AKP teşkilatlarından gelen, "MHP ile ittifak yapmayalım"ın gerekçeleri Erdoğan tarafından satır satır not edildi. AKP teşkilatlarının neredeyse tamamı mahalli seçimlerde MHP ile ittifakın her türlüsüne karşı. Teşkilatın tepkilerine kulak veren Erdoğan'ın ise herkesin malumu olduğu üzere bazı mecburiyetleri var. Bu mecburiyetler yüzünden ve yerine yenisini ikame etmek maksadıyla bazı çalışmalar ve görüşmeler de yaptığı dar çerçevede biliniyor. Ancak, zamana da ihtiyacı var. Daldaki kuşa ulaşana kadar eldeki kuşu da kaybetmemesi lazım. Dengeleri koruyabilmek için cumhur ittifakına "gönüllerde devam edecek" dedi. İçeride ,kapalı devre tartışmalarda ise önüne gelen belediye başkan aday adaylarının çoğunun "defolu" olduğunu söyledi. Çok ağır ifadeler kullandı. Neye dayanarak?.. "MİT raporlarına göre..."
Bir süredir saray kaynaklarından bana ulaşan bilgilere göre, MİT'in içinde, mahalli seçimlerde aday yapılması düşünülen isimler hakkında çalışmalar yapması için özel inceleme ekibi kurulduğunu biliyordum. O yüzden, Kızılcahamam kampındaki tartışma beni şaşırtmadı. Olanı biteni aktaran AKP'deki kaynağıma göre, "Büyükşehirlerde bile aday isimleri üzerinde zorlanılıyor. Çünkü, MİT'ten devamlı çürük raporu geliyor..."

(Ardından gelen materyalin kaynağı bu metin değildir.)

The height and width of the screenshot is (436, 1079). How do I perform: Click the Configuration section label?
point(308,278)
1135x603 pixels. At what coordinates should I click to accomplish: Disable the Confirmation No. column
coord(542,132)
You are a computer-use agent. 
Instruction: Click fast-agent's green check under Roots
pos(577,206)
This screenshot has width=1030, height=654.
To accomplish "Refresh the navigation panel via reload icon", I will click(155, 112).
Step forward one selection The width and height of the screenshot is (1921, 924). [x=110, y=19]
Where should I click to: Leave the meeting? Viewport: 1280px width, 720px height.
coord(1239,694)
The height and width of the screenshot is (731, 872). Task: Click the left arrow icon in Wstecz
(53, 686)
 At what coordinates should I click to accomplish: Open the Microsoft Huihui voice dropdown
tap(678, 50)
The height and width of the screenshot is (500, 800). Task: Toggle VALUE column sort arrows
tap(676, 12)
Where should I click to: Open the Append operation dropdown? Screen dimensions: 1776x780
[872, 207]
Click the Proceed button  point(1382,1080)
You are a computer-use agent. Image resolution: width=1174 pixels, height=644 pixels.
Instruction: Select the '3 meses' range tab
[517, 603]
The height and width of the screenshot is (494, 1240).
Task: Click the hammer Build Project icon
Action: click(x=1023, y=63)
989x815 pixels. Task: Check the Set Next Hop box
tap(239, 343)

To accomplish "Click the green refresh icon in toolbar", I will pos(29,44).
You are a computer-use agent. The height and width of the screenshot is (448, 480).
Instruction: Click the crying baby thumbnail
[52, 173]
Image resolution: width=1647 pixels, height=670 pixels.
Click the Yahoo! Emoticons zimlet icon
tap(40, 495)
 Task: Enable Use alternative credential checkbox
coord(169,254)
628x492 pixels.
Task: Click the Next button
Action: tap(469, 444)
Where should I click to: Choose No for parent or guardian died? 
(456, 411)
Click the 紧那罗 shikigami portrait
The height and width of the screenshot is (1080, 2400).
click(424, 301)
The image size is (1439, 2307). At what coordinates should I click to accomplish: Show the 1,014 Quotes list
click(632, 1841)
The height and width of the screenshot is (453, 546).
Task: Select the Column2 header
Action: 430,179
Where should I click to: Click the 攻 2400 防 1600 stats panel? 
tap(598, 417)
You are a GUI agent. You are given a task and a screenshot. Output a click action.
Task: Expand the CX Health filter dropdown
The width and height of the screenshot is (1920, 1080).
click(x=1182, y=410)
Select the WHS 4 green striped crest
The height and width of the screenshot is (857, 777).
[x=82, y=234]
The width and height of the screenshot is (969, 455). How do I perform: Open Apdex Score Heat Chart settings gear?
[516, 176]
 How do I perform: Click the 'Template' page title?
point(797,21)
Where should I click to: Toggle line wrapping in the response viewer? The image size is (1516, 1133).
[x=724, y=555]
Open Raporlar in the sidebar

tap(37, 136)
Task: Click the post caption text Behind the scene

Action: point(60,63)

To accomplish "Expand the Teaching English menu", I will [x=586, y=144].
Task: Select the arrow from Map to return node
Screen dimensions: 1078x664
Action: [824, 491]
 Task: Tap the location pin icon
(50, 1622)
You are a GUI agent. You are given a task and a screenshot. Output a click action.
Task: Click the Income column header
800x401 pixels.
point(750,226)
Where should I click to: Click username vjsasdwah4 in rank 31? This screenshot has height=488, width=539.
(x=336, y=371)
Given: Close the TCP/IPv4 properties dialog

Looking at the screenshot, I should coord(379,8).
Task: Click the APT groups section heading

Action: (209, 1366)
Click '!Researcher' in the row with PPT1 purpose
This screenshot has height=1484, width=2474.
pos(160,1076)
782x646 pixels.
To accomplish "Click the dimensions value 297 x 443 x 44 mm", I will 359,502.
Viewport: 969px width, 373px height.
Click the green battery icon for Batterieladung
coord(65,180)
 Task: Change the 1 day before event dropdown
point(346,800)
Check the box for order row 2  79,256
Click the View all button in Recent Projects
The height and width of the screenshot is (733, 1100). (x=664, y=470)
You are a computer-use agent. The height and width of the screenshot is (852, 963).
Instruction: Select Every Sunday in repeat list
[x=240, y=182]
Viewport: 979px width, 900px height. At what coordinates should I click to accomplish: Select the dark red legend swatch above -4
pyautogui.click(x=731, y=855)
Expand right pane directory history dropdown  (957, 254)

Kızılcahamam faslını, şimdilik kısa bir not ile kapatalım. Yaşanan hararetli tartışmalardan sonra, Erdoğan, kurmaylarına, "MHP ile af konusunda tartışmayın. Başka konulara odaklanın, o konularda temas ve pazarlıklarınızı sürdürün" demiş.
***
Karşılıklı fotoğraflı ataklar ortada... İsmet İnönü'nün ABD bayrağı sallıyor hikayesi!.. Peki, Erdoğan ne yapmak istiyor?..
Kaç yıldır iktidarda olduğunu bir yazıda kullanmak istediğimde her defasında kafamı havaya kaldırıp matematik işlemi yaptıktan sonra sonuca ulaşabiliyorum. İktidara geldiklerinde doğan çocuklar 16 yaşına girdi, yakında oy kullanacaklar ve başka bir iktidar görmediler. Kazandıkları seçim sayısını TÜİK dışında kimse hatırlamıyordur herhalde!...
Bu kadar uzun süre iktidarda kalınca olaylara yaklaşımınız, bir şablon oluşturmaya, kendinizi tekrar etmeye başlarsınız. Geriye dönüp bakarsanız; her seçim öncesinde yaptığını yapıyor Erdoğan.
İktidarda kalma süresiyle (toplam) neredeyse İsmet İnönü'yü geçecek. Peki, nereden çıktı bu İsmet İnönü'nün Amerikan bayraklı fotoğrafını halka şikâyet etme meselesi?.. Adamın iktidar süresini hatırlayan yok, hatta yaşamıyor bile. Sebep ne o halde?..
Sebep, CHP!
"Ya etme, ne alakası var" demeyin! Az sabır... Erdoğan, her seçim öncesinde olduğu gibi seçmeni konsolide ediyor. Konsolide ederken bir hedef koyar her zaman. Önümüzdeki yerel seçimlerden önce koyduğu sanal hedef; Amerika. Seçmenin Amerika karşısında konsolide olmasını istiyor. Trump'a bu kadar bulaşmasının, hem de ekonomik gerçekler ortada iken nedeni, başka bir şey olabilir mi?..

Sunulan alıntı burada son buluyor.